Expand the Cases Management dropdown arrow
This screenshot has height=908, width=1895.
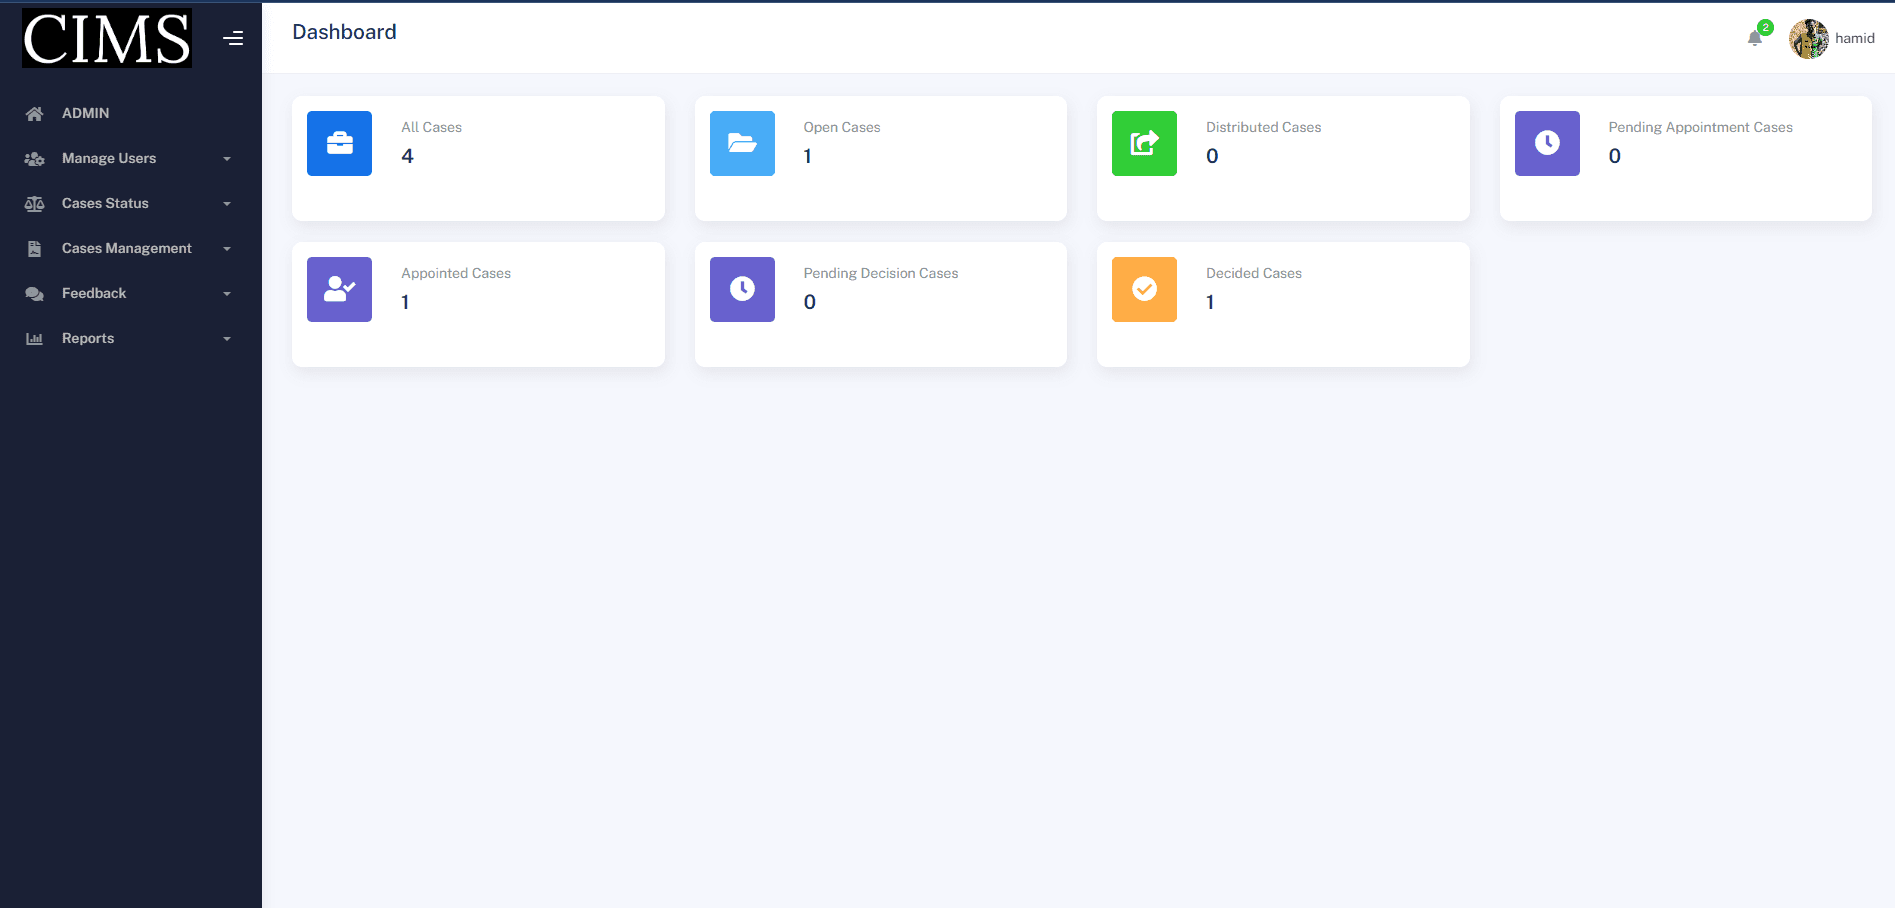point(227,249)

******

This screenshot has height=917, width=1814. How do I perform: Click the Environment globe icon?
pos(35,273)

******

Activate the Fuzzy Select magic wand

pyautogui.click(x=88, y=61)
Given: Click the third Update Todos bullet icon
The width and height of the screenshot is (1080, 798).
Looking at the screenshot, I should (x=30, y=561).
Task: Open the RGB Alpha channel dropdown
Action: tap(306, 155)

******

Rewrite the lines between the one containing "Expand the Cases Management dropdown arrow" and the one containing "point(227,249)", inclusive, leaving out the pictures and multiplying each coordinate in the answers by 1.4, rounded to the nearest whole number with halves rounded up. Keep every other part of those lines unchanged, and include nothing outside that span.

Completed task
Expand the Cases Management dropdown arrow
This screenshot has height=908, width=1895.
point(318,349)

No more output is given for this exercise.